→ Brief:
Starting at the line that contains "Task: Expand the Assignee dropdown arrow" and continuing through the end of the lines, rewrite those lines with "Assignee" renamed to "Reviewer" and everything else unchanged. Omit the pictures.

→ Material shown:

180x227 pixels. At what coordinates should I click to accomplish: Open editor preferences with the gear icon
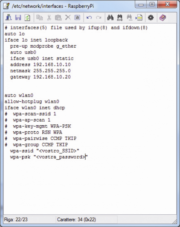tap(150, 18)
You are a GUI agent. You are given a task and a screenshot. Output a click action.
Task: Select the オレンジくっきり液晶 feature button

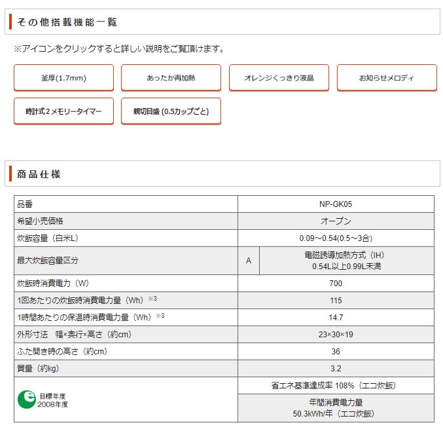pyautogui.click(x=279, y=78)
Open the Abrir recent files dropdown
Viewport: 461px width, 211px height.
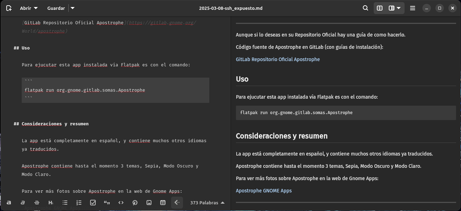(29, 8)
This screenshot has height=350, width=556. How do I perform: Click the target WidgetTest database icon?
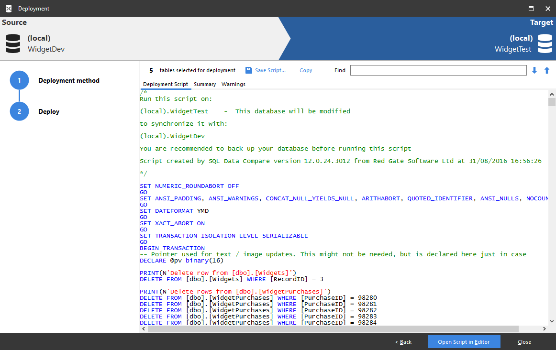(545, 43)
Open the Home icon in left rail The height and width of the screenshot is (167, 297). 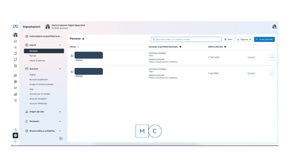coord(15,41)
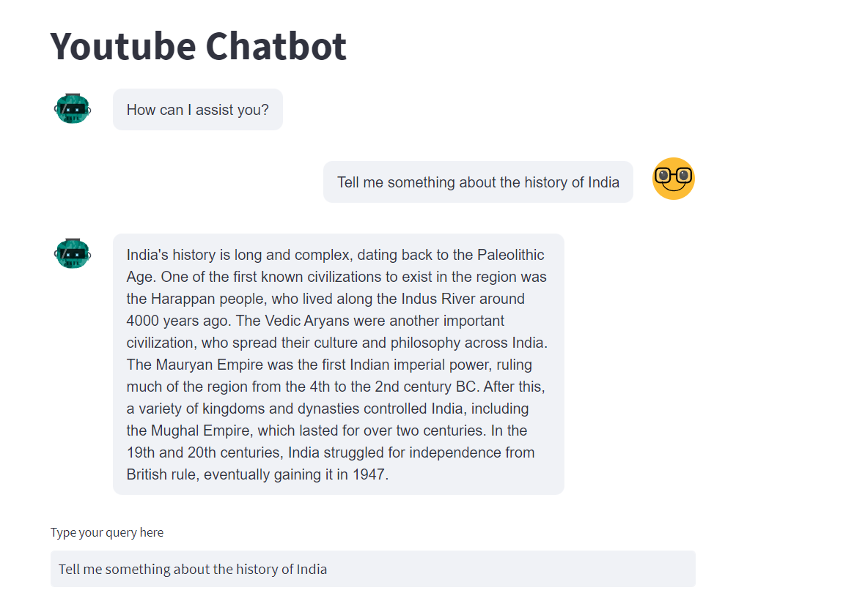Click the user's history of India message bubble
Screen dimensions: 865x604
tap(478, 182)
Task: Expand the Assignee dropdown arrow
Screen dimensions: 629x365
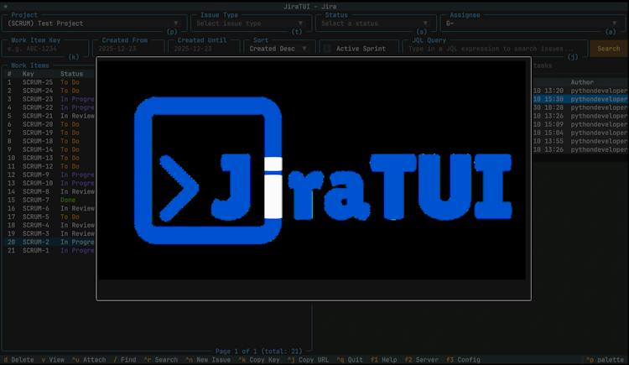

→ Exercise answer:
Task: Expand the Reviewer dropdown arrow
Screen dimensions: 629x365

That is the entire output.